Rows showing where targets appear:
• • • • • • •

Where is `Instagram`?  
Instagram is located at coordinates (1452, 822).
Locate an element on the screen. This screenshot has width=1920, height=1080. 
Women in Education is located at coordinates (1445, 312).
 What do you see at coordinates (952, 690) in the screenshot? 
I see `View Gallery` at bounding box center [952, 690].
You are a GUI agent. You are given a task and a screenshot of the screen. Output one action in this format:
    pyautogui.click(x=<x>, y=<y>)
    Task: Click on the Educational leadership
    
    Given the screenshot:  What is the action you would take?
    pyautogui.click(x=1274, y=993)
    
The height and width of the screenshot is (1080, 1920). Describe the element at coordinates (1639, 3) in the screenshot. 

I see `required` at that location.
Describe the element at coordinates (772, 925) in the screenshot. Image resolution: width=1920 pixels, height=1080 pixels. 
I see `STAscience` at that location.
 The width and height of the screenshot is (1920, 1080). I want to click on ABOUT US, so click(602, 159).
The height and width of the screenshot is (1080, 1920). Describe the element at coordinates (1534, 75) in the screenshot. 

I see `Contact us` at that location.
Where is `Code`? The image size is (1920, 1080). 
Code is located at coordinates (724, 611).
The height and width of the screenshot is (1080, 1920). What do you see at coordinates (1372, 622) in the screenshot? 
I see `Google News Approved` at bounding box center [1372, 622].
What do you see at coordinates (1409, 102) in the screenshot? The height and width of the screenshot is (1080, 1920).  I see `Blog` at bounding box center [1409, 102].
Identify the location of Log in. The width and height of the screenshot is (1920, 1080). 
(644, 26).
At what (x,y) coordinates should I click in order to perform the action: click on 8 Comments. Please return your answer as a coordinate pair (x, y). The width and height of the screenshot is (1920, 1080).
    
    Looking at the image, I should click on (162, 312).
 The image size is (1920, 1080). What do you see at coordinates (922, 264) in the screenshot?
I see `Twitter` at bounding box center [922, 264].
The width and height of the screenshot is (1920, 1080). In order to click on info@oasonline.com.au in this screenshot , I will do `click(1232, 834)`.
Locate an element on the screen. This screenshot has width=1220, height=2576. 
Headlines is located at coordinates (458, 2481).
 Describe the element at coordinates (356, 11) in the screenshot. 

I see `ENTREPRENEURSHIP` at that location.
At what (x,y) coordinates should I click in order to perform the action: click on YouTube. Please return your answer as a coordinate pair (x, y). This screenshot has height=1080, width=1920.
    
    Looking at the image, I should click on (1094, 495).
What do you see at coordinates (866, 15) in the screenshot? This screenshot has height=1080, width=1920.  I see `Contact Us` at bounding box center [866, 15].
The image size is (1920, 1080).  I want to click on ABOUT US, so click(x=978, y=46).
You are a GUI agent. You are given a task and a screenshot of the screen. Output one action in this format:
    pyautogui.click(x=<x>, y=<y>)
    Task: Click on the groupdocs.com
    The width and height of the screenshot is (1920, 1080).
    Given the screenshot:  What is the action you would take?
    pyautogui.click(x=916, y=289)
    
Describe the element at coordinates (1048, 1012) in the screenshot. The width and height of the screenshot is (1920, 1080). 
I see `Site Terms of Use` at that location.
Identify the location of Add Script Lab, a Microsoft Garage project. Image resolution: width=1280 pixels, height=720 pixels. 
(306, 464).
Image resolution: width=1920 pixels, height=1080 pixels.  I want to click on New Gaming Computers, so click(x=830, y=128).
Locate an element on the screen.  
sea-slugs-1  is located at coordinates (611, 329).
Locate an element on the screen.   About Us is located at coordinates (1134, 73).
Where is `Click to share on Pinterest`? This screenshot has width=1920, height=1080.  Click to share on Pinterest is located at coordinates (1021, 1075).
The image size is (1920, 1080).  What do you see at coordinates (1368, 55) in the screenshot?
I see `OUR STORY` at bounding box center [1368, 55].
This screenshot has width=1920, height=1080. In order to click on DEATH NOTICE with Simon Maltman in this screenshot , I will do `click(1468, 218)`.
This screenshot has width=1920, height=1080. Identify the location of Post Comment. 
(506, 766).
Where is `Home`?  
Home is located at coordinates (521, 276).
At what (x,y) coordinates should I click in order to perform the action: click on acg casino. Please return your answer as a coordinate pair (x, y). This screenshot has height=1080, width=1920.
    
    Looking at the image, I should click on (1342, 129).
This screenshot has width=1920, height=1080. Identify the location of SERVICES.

• • • • • • •

## TASK PROMPT
Format as a Markdown table with columns Row and Line the data running from the line containing "Describe the element at coordinates (1048, 1012)" through the line containing "coordinates (611, 329).", one row per line with blank lines left out.

## WRITTEN REPLY
| Row | Line |
|---|---|
| 1 | Describe the element at coordinates (1048, 1012) in the screenshot. The width and height of the screenshot is (1920, 1080).  |
| 2 | I see `Site Terms of Use` at that location. |
| 3 | Identify the location of Add Script Lab, a Microsoft Garage project. Image resolution: width=1280 pixels, height=720 pixels.  |
| 4 | (306, 464). |
| 5 | Image resolution: width=1920 pixels, height=1080 pixels.  I want to click on New Gaming Computers, so click(x=830, y=128). |
| 6 | Locate an element on the screen.   |
| 7 | sea-slugs-1  is located at coordinates (611, 329). |